EXCERPTED RECORDS:
Segment Open
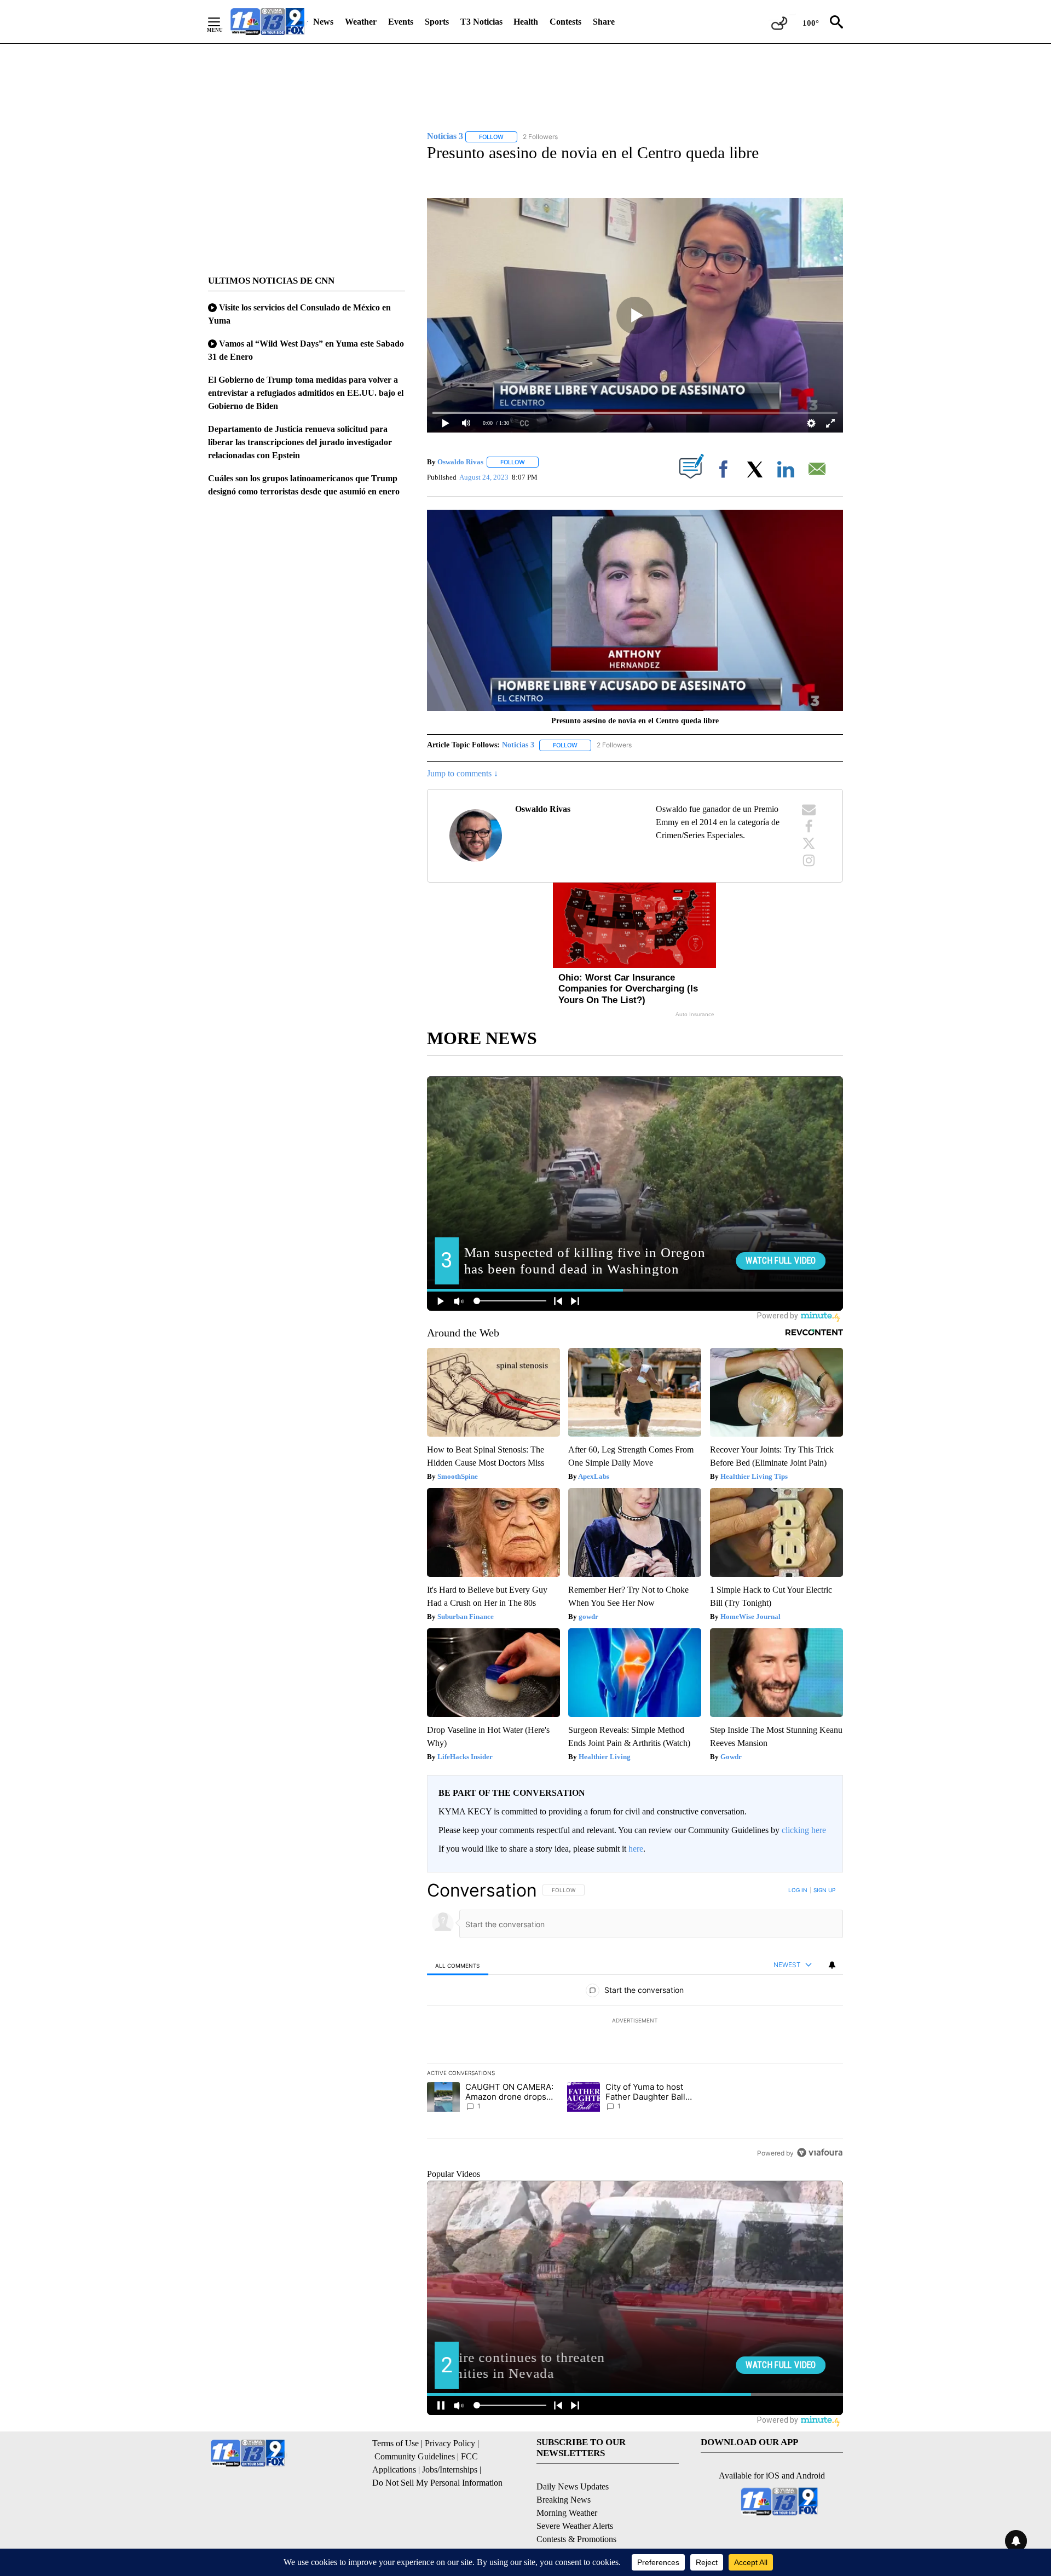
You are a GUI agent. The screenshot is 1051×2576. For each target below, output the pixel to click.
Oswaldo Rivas (460, 462)
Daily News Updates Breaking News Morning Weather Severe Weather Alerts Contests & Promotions (576, 2513)
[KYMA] (267, 21)
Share (604, 21)
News (323, 21)
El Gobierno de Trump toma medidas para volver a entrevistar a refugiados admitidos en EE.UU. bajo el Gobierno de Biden (305, 393)
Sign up (824, 1890)
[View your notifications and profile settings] (832, 1965)
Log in (797, 1890)
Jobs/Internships (449, 2469)
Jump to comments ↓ (462, 773)
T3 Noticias (481, 21)
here (635, 1848)
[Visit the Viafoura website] (819, 2152)
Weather (361, 21)
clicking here (804, 1830)
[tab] (457, 1965)
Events (400, 21)
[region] (635, 2021)
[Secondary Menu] (222, 22)
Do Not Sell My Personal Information (437, 2482)
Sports (437, 21)
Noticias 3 (518, 745)
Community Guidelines (414, 2456)
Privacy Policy (450, 2443)
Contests (565, 21)
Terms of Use (395, 2443)
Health (525, 21)
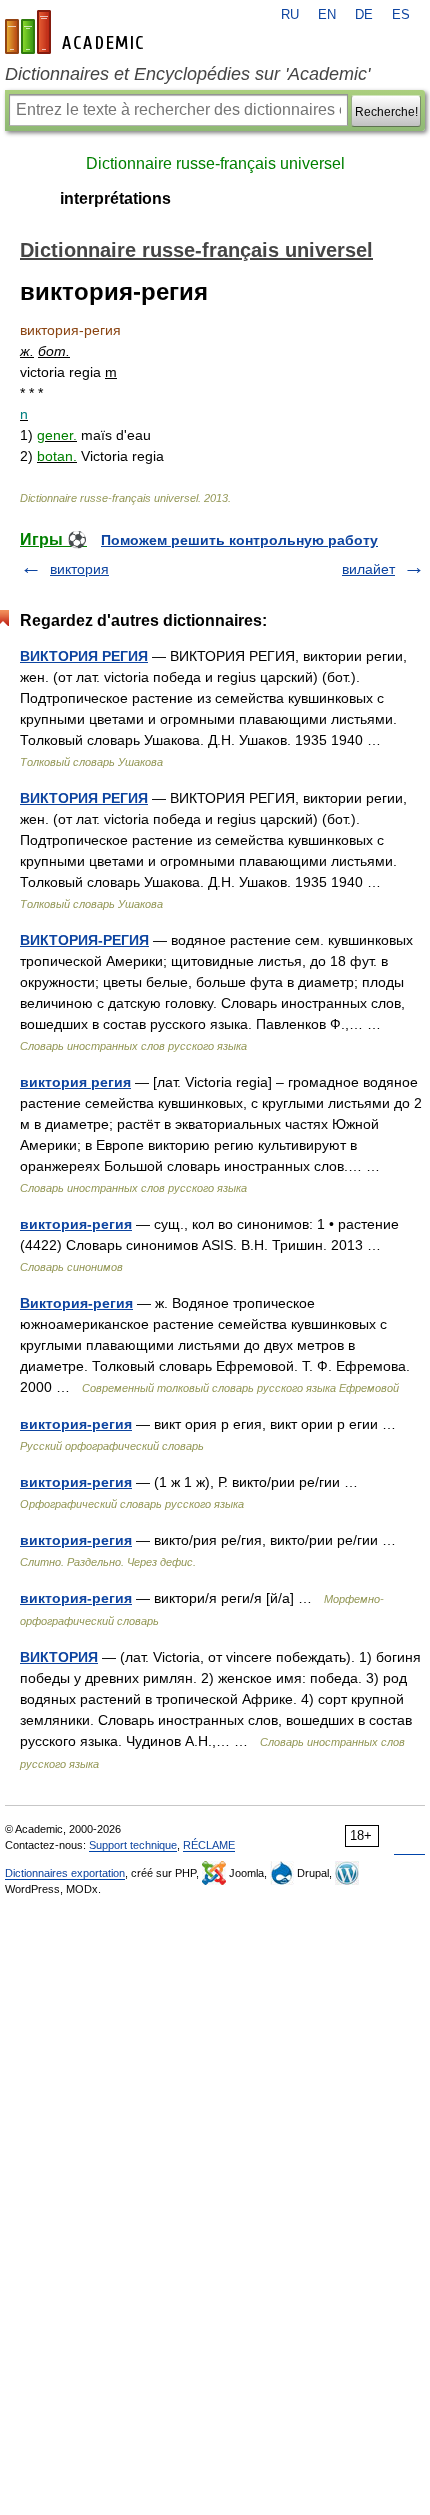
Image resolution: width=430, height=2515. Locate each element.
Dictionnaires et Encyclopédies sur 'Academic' (187, 74)
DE (364, 15)
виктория (79, 569)
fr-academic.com (77, 32)
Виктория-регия (76, 1303)
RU (290, 15)
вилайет (368, 569)
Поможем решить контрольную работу (239, 540)
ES (401, 15)
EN (327, 15)
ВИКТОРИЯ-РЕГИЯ (84, 940)
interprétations (115, 198)
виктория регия (75, 1082)
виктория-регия (76, 1224)
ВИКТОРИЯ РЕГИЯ (84, 656)
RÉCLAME (209, 1845)
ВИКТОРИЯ (59, 1657)
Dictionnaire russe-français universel (215, 163)
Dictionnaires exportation (65, 1873)
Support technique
Segment Closed
Could each line of the data be written out exactly, with no pictures included?

SOLUTION TO THE PROBLEM:
You are a GUI agent. The screenshot is 1051×2576. For each target below, output the pixel to click.
Oswaldo Rivas (460, 462)
Daily News Updates Breaking News Morning Weather Severe Weather Alerts Contests & Promotions (576, 2513)
[KYMA] (267, 21)
Share (604, 21)
News (323, 21)
El Gobierno de Trump toma medidas para volver a entrevistar a refugiados admitidos en EE.UU. bajo el Gobierno de Biden (305, 393)
Sign up (824, 1890)
[View your notifications and profile settings] (832, 1965)
Log in (797, 1890)
Jobs/Internships (449, 2469)
Jump to comments ↓ (462, 773)
T3 Noticias (481, 21)
here (635, 1848)
[Visit the Viafoura website] (819, 2152)
Weather (361, 21)
clicking here (804, 1830)
[tab] (457, 1965)
Events (400, 21)
[region] (635, 2021)
[Secondary Menu] (222, 22)
Do Not Sell My Personal Information (437, 2482)
Sports (437, 21)
Noticias 3 (518, 745)
Community Guidelines (414, 2456)
Privacy Policy (450, 2443)
Contests (565, 21)
Terms of Use (395, 2443)
Health (525, 21)
Image resolution: width=430, height=2515. Locate each element.
Dictionnaires et Encyclopédies sur 'Academic' (187, 74)
DE (364, 15)
виктория (79, 569)
fr-academic.com (77, 32)
Виктория-регия (76, 1303)
RU (290, 15)
вилайет (368, 569)
Поможем решить контрольную работу (239, 540)
ES (401, 15)
EN (327, 15)
ВИКТОРИЯ-РЕГИЯ (84, 940)
interprétations (115, 198)
виктория регия (75, 1082)
виктория-регия (76, 1224)
ВИКТОРИЯ РЕГИЯ (84, 656)
RÉCLAME (209, 1845)
ВИКТОРИЯ (59, 1657)
Dictionnaire russe-français universel (215, 163)
Dictionnaires exportation (65, 1873)
Support technique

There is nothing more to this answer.